Judith Peraino, a professor of music at Cornell University, was doing archival research at the Warhol Museum in Pittsburgh when she unearthed a cassette tape containing 12 songs that Lou Reed recorded for Andy Warhol in 1975.
“It sounds like he recorded them in his apartment with an open-air microphone, just voice and acoustic guitar,” Peraino said.
She did admit though, that she didn’t comprehend the significance of her discovery until a Warhol Museum staff member commented that she had essentially discovered an unreleased Lou Reed album.
“That’s when the excitement really hit,” she said. “What makes this rare is the gift aspect of the tape – that Lou Reed intentionally created both a curated set of songs and a composed set of songs on tape meant only for Warhol.”
According to Perrino, Side 1 of the tape contains live recordings Reed’s 1975 tours, with songs from his albums “Sally Can’t Dance” (1974) and “Coney Island Baby” (1976). While Side 2 — labeled “Philosophy Songs (From A to B & Back)” in scrawled black ink — features 12 songs, and a fragment of a 13th, that have never been released, and were mostly unknown.
The demos on the cassette were inspired by Warhol’s book The Philosophy of Andy Warhol (From A to B and Back Again). One song uses variations of the phrase so what” — “one of my favorite things to say,” Warhol wrote. Others explore Warhol’s take on fame, sex and the business of art, while “drag queens” are the subject of two other tunes.

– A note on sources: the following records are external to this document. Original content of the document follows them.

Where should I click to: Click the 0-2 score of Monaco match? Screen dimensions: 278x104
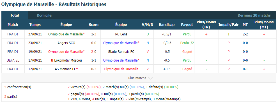(94, 69)
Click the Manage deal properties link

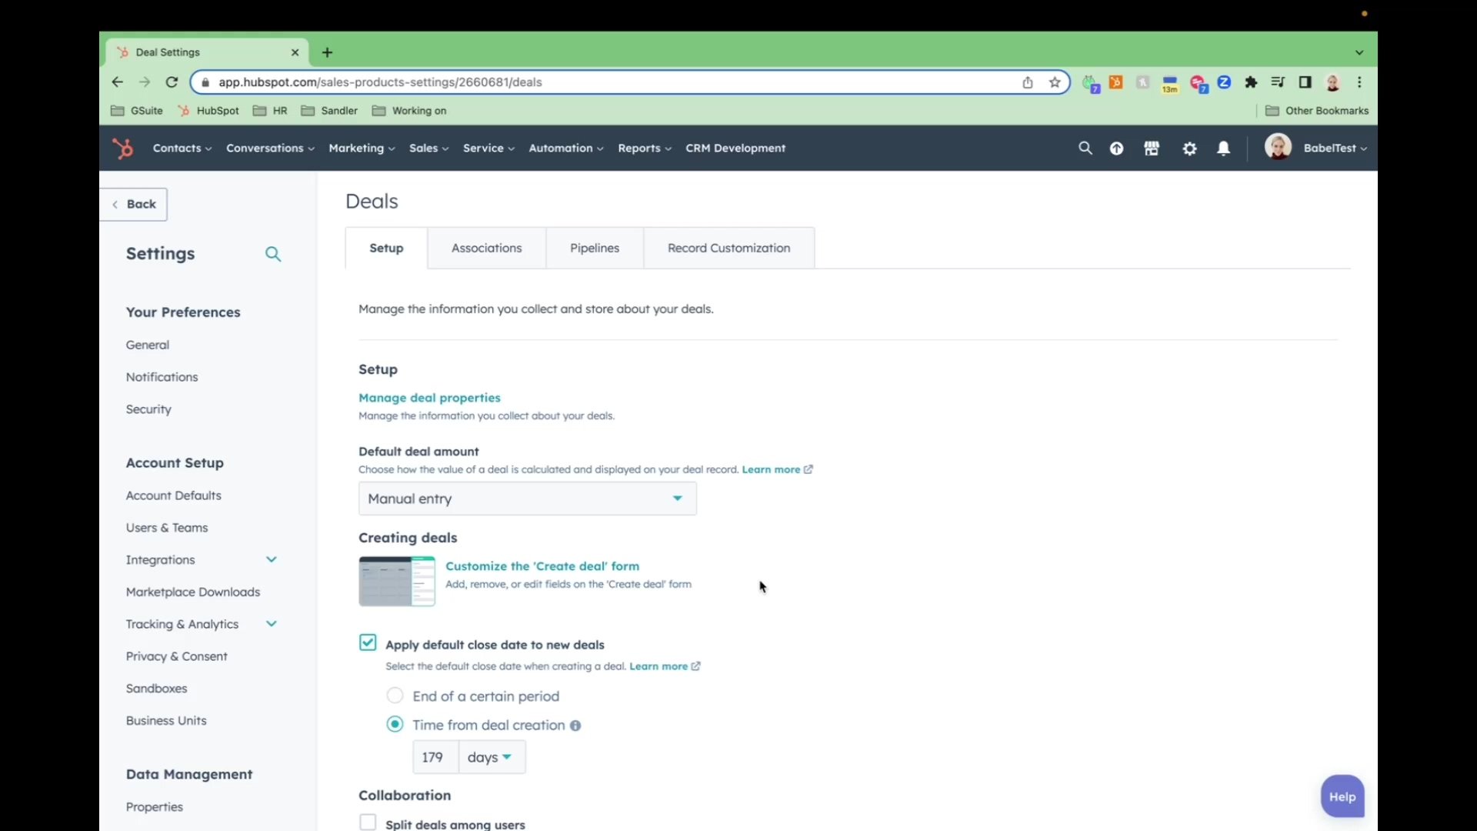[429, 398]
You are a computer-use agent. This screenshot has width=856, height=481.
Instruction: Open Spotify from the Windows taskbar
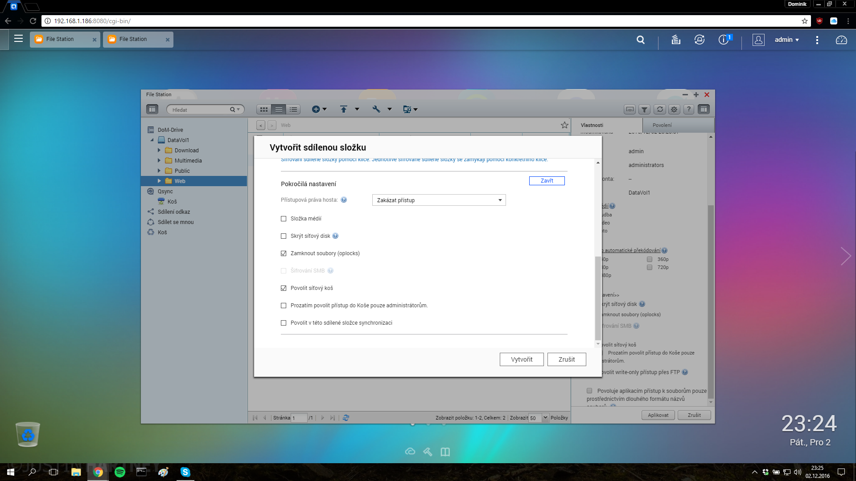[x=120, y=472]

Evidence of Reed and Warhol’s famously contentious relationship can also found in several of the other demos, with Reed blasting his former mentor for apparent indifference to the deaths of members of his inner circle in one, and singing about how Warhol should have died when shot in 1968 in another. He does, however, end that song with a spoken apology to Warhol, who passed away in 1987.
“This tape is Lou Reed working out what he does best,” Peraino said, “which is figuring out the character of his song, telling the stories, being as brutally honest as he is in many of his writings.”
The songs are currently only available to professional researchers, and the potential issues between record labels and the estates of Warhol and Reed over who owns the material could make it difficult for the songs to get an official release.
“Without an understanding of what is included on the tape and who created the recording, we are unable to say at this point what, if anything, the foundation can do to make them more easily accessible,” said Warhol Foundation director Michael Hermann.
For now, fans will have to be content with the samples of some of the songs which can be found at the University of California’s Journal of Musicology.